> WHAT YOU ARE ASKED TO DO
Every record that follows must be given again exactly.

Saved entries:
<<<<
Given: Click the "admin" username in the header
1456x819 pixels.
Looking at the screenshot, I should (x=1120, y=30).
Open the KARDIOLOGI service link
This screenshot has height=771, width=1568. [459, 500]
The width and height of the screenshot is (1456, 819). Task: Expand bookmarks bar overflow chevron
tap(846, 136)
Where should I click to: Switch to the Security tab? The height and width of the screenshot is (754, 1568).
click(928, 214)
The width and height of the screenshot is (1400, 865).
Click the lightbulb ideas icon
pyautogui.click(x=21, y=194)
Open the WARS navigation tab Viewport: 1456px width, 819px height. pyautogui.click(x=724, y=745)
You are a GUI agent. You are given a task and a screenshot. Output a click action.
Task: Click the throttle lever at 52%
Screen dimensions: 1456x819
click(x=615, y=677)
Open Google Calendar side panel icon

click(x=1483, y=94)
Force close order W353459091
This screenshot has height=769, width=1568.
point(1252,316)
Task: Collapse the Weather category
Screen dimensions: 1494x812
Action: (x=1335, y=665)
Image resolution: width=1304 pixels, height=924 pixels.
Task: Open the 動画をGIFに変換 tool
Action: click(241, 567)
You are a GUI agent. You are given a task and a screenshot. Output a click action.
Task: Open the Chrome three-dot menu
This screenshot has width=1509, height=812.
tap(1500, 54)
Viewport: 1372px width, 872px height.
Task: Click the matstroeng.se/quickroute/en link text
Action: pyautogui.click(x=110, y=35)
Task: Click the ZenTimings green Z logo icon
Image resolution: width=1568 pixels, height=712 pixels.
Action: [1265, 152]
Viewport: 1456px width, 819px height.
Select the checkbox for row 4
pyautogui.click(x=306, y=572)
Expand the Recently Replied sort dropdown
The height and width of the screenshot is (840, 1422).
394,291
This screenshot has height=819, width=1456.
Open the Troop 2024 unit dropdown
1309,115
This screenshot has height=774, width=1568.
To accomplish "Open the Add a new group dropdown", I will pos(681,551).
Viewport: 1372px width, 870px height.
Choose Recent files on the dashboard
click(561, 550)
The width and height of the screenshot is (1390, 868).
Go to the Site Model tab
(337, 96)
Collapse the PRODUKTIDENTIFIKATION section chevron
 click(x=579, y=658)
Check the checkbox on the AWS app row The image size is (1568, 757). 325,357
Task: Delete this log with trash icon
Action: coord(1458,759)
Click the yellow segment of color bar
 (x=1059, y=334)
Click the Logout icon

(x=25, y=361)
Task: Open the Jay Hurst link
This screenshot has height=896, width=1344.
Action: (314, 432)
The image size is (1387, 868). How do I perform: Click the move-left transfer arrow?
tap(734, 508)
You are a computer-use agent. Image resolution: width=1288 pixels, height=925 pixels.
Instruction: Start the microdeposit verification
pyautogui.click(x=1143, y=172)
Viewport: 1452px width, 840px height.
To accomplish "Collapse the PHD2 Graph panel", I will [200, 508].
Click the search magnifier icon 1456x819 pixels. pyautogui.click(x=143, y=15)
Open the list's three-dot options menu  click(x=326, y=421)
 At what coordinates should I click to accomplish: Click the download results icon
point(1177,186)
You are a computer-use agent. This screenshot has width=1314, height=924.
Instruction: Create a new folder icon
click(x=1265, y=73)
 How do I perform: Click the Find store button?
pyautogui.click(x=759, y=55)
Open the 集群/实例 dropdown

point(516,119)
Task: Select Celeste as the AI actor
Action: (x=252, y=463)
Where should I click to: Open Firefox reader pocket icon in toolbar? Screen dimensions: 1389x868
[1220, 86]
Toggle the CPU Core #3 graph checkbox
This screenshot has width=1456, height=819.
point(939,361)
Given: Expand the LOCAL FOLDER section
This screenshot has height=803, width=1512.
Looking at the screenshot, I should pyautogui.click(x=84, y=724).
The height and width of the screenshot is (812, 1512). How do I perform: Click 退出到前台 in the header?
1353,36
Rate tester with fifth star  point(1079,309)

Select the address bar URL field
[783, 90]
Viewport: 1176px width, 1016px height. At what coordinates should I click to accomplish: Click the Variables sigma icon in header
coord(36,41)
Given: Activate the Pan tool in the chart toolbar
>>>>
> SOLUTION
Given: Click the "admin" username in the header
1456x819 pixels.
Looking at the screenshot, I should (x=1120, y=30).
Open the KARDIOLOGI service link
This screenshot has height=771, width=1568. [459, 500]
The width and height of the screenshot is (1456, 819). Task: Expand bookmarks bar overflow chevron
tap(846, 136)
Where should I click to: Switch to the Security tab? The height and width of the screenshot is (754, 1568).
click(928, 214)
The width and height of the screenshot is (1400, 865).
Click the lightbulb ideas icon
pyautogui.click(x=21, y=194)
Open the WARS navigation tab Viewport: 1456px width, 819px height. pyautogui.click(x=724, y=745)
You are a GUI agent. You are given a task and a screenshot. Output a click action.
Task: Click the throttle lever at 52%
Screen dimensions: 1456x819
click(x=615, y=677)
Open Google Calendar side panel icon

click(x=1483, y=94)
Force close order W353459091
This screenshot has height=769, width=1568.
point(1252,316)
Task: Collapse the Weather category
Screen dimensions: 1494x812
Action: (x=1335, y=665)
Image resolution: width=1304 pixels, height=924 pixels.
Task: Open the 動画をGIFに変換 tool
Action: click(241, 567)
You are a GUI agent. You are given a task and a screenshot. Output a click action.
Task: Open the Chrome three-dot menu
This screenshot has width=1509, height=812.
tap(1500, 54)
Viewport: 1372px width, 872px height.
Task: Click the matstroeng.se/quickroute/en link text
Action: pyautogui.click(x=110, y=35)
Task: Click the ZenTimings green Z logo icon
Image resolution: width=1568 pixels, height=712 pixels.
Action: [1265, 152]
Viewport: 1456px width, 819px height.
Select the checkbox for row 4
pyautogui.click(x=306, y=572)
Expand the Recently Replied sort dropdown
The height and width of the screenshot is (840, 1422).
394,291
This screenshot has height=819, width=1456.
Open the Troop 2024 unit dropdown
1309,115
This screenshot has height=774, width=1568.
To accomplish "Open the Add a new group dropdown", I will pos(681,551).
Viewport: 1372px width, 870px height.
Choose Recent files on the dashboard
click(561, 550)
The width and height of the screenshot is (1390, 868).
Go to the Site Model tab
(337, 96)
Collapse the PRODUKTIDENTIFIKATION section chevron
 click(x=579, y=658)
Check the checkbox on the AWS app row The image size is (1568, 757). 325,357
Task: Delete this log with trash icon
Action: coord(1458,759)
Click the yellow segment of color bar
 (x=1059, y=334)
Click the Logout icon

(x=25, y=361)
Task: Open the Jay Hurst link
This screenshot has height=896, width=1344.
Action: (314, 432)
The image size is (1387, 868). How do I perform: Click the move-left transfer arrow?
tap(734, 508)
You are a computer-use agent. Image resolution: width=1288 pixels, height=925 pixels.
Instruction: Start the microdeposit verification
pyautogui.click(x=1143, y=172)
Viewport: 1452px width, 840px height.
To accomplish "Collapse the PHD2 Graph panel", I will [200, 508].
Click the search magnifier icon 1456x819 pixels. pyautogui.click(x=143, y=15)
Open the list's three-dot options menu  click(x=326, y=421)
 At what coordinates should I click to accomplish: Click the download results icon
point(1177,186)
You are a computer-use agent. This screenshot has width=1314, height=924.
Instruction: Create a new folder icon
click(x=1265, y=73)
 How do I perform: Click the Find store button?
pyautogui.click(x=759, y=55)
Open the 集群/实例 dropdown

point(516,119)
Task: Select Celeste as the AI actor
Action: (x=252, y=463)
Where should I click to: Open Firefox reader pocket icon in toolbar? Screen dimensions: 1389x868
[1220, 86]
Toggle the CPU Core #3 graph checkbox
This screenshot has width=1456, height=819.
point(939,361)
Given: Expand the LOCAL FOLDER section
This screenshot has height=803, width=1512.
Looking at the screenshot, I should pyautogui.click(x=84, y=724).
The height and width of the screenshot is (812, 1512). How do I perform: Click 退出到前台 in the header?
1353,36
Rate tester with fifth star  point(1079,309)

Select the address bar URL field
[783, 90]
Viewport: 1176px width, 1016px height. At what coordinates should I click to accomplish: Click the Variables sigma icon in header
coord(36,41)
Given: Activate the Pan tool in the chart toolbar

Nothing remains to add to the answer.